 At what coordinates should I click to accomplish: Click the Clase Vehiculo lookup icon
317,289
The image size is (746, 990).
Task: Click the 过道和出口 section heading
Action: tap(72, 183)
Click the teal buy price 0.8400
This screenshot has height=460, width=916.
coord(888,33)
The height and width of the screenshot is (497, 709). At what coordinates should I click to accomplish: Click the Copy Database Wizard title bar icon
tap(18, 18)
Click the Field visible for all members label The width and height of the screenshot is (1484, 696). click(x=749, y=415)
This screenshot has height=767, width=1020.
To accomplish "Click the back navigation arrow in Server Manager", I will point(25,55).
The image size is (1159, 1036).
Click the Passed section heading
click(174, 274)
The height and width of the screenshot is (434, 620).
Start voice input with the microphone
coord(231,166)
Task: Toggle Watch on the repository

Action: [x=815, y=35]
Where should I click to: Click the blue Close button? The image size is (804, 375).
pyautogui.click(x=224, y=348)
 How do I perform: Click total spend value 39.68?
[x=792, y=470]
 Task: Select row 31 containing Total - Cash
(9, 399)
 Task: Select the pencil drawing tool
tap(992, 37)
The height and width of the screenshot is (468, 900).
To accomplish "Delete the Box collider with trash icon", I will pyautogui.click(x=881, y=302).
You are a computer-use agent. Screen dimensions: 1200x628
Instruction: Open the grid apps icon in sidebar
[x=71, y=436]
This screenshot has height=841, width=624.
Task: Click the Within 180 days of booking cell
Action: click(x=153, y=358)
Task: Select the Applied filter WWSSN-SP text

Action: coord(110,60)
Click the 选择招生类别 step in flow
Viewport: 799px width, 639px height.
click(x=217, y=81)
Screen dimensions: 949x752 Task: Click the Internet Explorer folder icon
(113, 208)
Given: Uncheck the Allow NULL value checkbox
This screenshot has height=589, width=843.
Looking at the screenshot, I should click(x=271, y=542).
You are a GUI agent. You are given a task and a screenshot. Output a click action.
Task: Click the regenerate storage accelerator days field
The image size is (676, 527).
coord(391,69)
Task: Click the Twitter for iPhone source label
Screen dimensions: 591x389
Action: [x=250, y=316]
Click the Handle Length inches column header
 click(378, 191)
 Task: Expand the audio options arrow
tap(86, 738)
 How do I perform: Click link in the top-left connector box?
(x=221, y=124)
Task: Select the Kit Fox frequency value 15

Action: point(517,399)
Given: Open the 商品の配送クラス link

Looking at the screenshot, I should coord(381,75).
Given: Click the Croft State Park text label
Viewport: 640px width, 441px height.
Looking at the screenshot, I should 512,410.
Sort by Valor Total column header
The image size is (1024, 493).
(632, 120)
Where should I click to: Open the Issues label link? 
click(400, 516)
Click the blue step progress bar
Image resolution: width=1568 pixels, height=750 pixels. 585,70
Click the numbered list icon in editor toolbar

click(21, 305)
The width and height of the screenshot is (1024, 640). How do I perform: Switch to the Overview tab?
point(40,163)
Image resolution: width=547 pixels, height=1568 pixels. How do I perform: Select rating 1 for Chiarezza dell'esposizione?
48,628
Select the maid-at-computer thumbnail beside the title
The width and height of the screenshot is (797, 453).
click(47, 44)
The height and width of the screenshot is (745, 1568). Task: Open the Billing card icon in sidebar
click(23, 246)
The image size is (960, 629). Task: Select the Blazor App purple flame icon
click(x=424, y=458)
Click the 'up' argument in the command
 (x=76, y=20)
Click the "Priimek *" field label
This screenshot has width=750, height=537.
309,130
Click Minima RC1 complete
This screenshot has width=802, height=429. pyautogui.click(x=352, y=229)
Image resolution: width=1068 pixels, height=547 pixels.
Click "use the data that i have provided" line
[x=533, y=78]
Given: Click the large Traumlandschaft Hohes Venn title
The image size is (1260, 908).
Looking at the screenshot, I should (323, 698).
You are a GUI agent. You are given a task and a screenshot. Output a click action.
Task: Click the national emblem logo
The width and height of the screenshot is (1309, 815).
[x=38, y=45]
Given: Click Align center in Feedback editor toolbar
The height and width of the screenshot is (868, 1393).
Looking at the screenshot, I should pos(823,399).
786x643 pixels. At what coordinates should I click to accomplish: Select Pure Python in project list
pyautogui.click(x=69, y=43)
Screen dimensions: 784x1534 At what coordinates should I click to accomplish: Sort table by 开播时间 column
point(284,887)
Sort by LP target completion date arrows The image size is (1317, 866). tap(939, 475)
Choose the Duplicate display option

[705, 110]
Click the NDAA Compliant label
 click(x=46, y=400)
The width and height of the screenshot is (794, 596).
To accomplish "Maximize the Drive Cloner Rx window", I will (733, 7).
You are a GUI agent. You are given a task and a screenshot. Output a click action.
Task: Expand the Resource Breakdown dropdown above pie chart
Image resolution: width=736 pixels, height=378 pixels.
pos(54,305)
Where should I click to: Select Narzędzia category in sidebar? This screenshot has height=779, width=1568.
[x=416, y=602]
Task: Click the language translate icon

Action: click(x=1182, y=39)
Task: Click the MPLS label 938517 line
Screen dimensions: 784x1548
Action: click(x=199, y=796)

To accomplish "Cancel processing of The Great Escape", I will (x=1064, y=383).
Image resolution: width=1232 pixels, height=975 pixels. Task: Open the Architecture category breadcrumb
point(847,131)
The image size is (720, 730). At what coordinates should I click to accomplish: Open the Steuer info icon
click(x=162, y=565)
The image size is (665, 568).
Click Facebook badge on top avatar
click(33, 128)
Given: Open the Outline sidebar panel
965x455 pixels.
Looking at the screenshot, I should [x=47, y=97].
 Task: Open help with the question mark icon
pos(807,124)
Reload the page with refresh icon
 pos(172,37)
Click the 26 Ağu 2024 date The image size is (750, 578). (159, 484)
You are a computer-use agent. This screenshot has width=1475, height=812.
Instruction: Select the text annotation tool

- _Task prompt_
Write out the records. Leave nothing out and change nothing.

- _Answer section_
 At what coordinates should I click to accomplish: Click the Clase Vehiculo lookup icon
317,289
The image size is (746, 990).
Task: Click the 过道和出口 section heading
Action: tap(72, 183)
Click the teal buy price 0.8400
This screenshot has height=460, width=916.
coord(888,33)
The height and width of the screenshot is (497, 709). At what coordinates should I click to accomplish: Click the Copy Database Wizard title bar icon
tap(18, 18)
Click the Field visible for all members label The width and height of the screenshot is (1484, 696). click(x=749, y=415)
This screenshot has height=767, width=1020.
To accomplish "Click the back navigation arrow in Server Manager", I will point(25,55).
The image size is (1159, 1036).
Click the Passed section heading
click(174, 274)
The height and width of the screenshot is (434, 620).
Start voice input with the microphone
coord(231,166)
Task: Toggle Watch on the repository

Action: [x=815, y=35]
Where should I click to: Click the blue Close button? The image size is (804, 375).
pyautogui.click(x=224, y=348)
 How do I perform: Click total spend value 39.68?
[x=792, y=470]
 Task: Select row 31 containing Total - Cash
(9, 399)
 Task: Select the pencil drawing tool
tap(992, 37)
The height and width of the screenshot is (468, 900).
To accomplish "Delete the Box collider with trash icon", I will pyautogui.click(x=881, y=302).
You are a computer-use agent. Screen dimensions: 1200x628
Instruction: Open the grid apps icon in sidebar
[x=71, y=436]
This screenshot has height=841, width=624.
Task: Click the Within 180 days of booking cell
Action: click(x=153, y=358)
Task: Select the Applied filter WWSSN-SP text

Action: coord(110,60)
Click the 选择招生类别 step in flow
Viewport: 799px width, 639px height.
click(x=217, y=81)
Screen dimensions: 949x752 Task: Click the Internet Explorer folder icon
(113, 208)
Given: Uncheck the Allow NULL value checkbox
This screenshot has height=589, width=843.
Looking at the screenshot, I should click(x=271, y=542).
You are a GUI agent. You are given a task and a screenshot. Output a click action.
Task: Click the regenerate storage accelerator days field
The image size is (676, 527).
coord(391,69)
Task: Click the Twitter for iPhone source label
Screen dimensions: 591x389
Action: [x=250, y=316]
Click the Handle Length inches column header
 click(378, 191)
 Task: Expand the audio options arrow
tap(86, 738)
 How do I perform: Click link in the top-left connector box?
(x=221, y=124)
Task: Select the Kit Fox frequency value 15

Action: point(517,399)
Given: Open the 商品の配送クラス link

Looking at the screenshot, I should coord(381,75).
Given: Click the Croft State Park text label
Viewport: 640px width, 441px height.
Looking at the screenshot, I should 512,410.
Sort by Valor Total column header
The image size is (1024, 493).
(632, 120)
Where should I click to: Open the Issues label link? 
click(400, 516)
Click the blue step progress bar
Image resolution: width=1568 pixels, height=750 pixels. 585,70
Click the numbered list icon in editor toolbar

click(21, 305)
The width and height of the screenshot is (1024, 640). How do I perform: Switch to the Overview tab?
point(40,163)
Image resolution: width=547 pixels, height=1568 pixels. How do I perform: Select rating 1 for Chiarezza dell'esposizione?
48,628
Select the maid-at-computer thumbnail beside the title
The width and height of the screenshot is (797, 453).
click(47, 44)
The height and width of the screenshot is (745, 1568). Task: Open the Billing card icon in sidebar
click(23, 246)
The image size is (960, 629). Task: Select the Blazor App purple flame icon
click(x=424, y=458)
Click the 'up' argument in the command
 (x=76, y=20)
Click the "Priimek *" field label
This screenshot has width=750, height=537.
309,130
Click Minima RC1 complete
This screenshot has width=802, height=429. pyautogui.click(x=352, y=229)
Image resolution: width=1068 pixels, height=547 pixels.
Click "use the data that i have provided" line
[x=533, y=78]
Given: Click the large Traumlandschaft Hohes Venn title
The image size is (1260, 908).
Looking at the screenshot, I should (323, 698).
You are a GUI agent. You are given a task and a screenshot. Output a click action.
Task: Click the national emblem logo
The width and height of the screenshot is (1309, 815).
[x=38, y=45]
Given: Click Align center in Feedback editor toolbar
The height and width of the screenshot is (868, 1393).
Looking at the screenshot, I should pos(823,399).
786x643 pixels. At what coordinates should I click to accomplish: Select Pure Python in project list
pyautogui.click(x=69, y=43)
Screen dimensions: 784x1534 At what coordinates should I click to accomplish: Sort table by 开播时间 column
point(284,887)
Sort by LP target completion date arrows The image size is (1317, 866). tap(939, 475)
Choose the Duplicate display option

[705, 110]
Click the NDAA Compliant label
 click(x=46, y=400)
The width and height of the screenshot is (794, 596).
To accomplish "Maximize the Drive Cloner Rx window", I will (733, 7).
You are a GUI agent. You are given a task and a screenshot. Output a click action.
Task: Expand the Resource Breakdown dropdown above pie chart
Image resolution: width=736 pixels, height=378 pixels.
pos(54,305)
Where should I click to: Select Narzędzia category in sidebar? This screenshot has height=779, width=1568.
[x=416, y=602]
Task: Click the language translate icon

Action: click(x=1182, y=39)
Task: Click the MPLS label 938517 line
Screen dimensions: 784x1548
Action: click(x=199, y=796)

To accomplish "Cancel processing of The Great Escape", I will (x=1064, y=383).
Image resolution: width=1232 pixels, height=975 pixels. Task: Open the Architecture category breadcrumb
point(847,131)
The image size is (720, 730). At what coordinates should I click to accomplish: Open the Steuer info icon
click(x=162, y=565)
The image size is (665, 568).
Click Facebook badge on top avatar
click(33, 128)
Given: Open the Outline sidebar panel
965x455 pixels.
Looking at the screenshot, I should [x=47, y=97].
 Task: Open help with the question mark icon
pos(807,124)
Reload the page with refresh icon
 pos(172,37)
Click the 26 Ağu 2024 date The image size is (750, 578). (159, 484)
You are a computer-use agent. This screenshot has width=1475, height=812.
Instruction: Select the text annotation tool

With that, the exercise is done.